요구 사항
"Expand the 墙体 menu group in the sidebar" 포함 줄부터 "Looking at the" 포함 줄까지, 두 줄을 모두 넣어 그대로 다시 쓰시오.

과제 자료
_____

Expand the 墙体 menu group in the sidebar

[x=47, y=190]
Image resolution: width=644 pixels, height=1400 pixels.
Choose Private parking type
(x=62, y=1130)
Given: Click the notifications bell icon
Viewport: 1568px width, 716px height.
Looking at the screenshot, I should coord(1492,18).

_____

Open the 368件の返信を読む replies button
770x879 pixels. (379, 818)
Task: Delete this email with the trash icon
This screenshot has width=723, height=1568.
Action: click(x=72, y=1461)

_____

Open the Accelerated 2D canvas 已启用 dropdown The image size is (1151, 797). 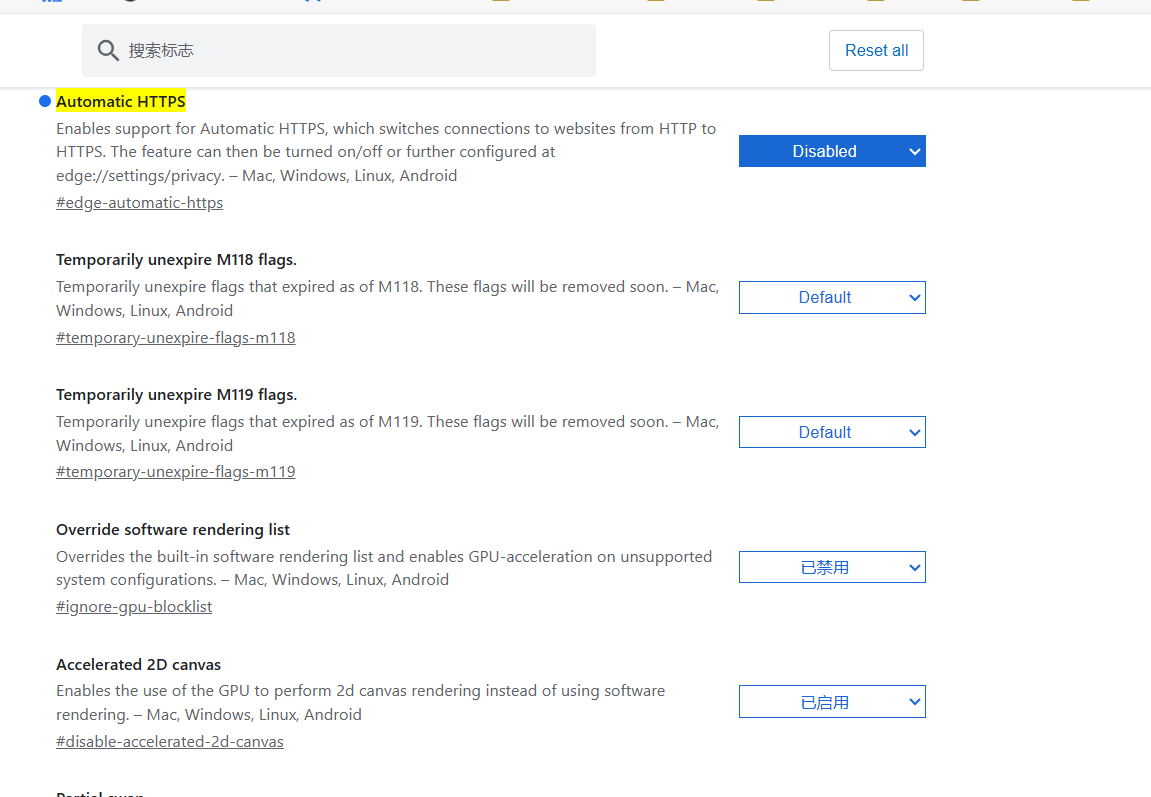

_____

정답
Expand the 墙体 menu group in the sidebar

[x=47, y=190]
Image resolution: width=644 pixels, height=1400 pixels.
Choose Private parking type
(x=62, y=1130)
Given: Click the notifications bell icon
Viewport: 1568px width, 716px height.
Looking at the screenshot, I should coord(1492,18).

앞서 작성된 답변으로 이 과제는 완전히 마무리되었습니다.